*TASKS TO PERFORM*.
[1] Swap "race distance" for "course length" in the Paralympic road race page, and give the passage between "The Men's road" and "distance was 64 km.", inclusive.
[2] In the Paralympic road race page, what does the "LAP" mark in the results stand for?

*TEXT SHOWN*.

- Venue: Brands Hatch
- Dates: September 7, 2012
- Competitors: 10 from 9 nations

Medalists
- 1st place, gold medalist(s):  / Alex Zanardi / Italy
- 2nd place, silver medalist(s):  / Ernst van Dyk / South Africa
- 3rd place, bronze medalist(s):  / Wim Decleir / Belgium

= Cycling at the 2012 Summer Paralympics – Men's road race H4 =

The Men's road race H4 cycling event at the 2012 Summer Paralympics took place on September 7 at Brands Hatch. Ten riders from nine different nations competed. The race distance was 64 km.

==Results==
LAP=Lapped (8 km).

*EXTRACTED RECORDS*.
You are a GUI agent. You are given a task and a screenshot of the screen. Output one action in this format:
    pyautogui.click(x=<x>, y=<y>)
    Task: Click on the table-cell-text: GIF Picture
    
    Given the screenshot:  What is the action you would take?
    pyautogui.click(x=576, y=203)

*OUTPUTS FOR THE TASKS*.
[1]
The Men's road race H4 cycling event at the 2012 Summer Paralympics took place on September 7 at Brands Hatch. Ten riders from nine different nations competed. The course length was 64 km.

[2] "LAP" stands for "Lapped." The note beside it also gives a distance of 8 km.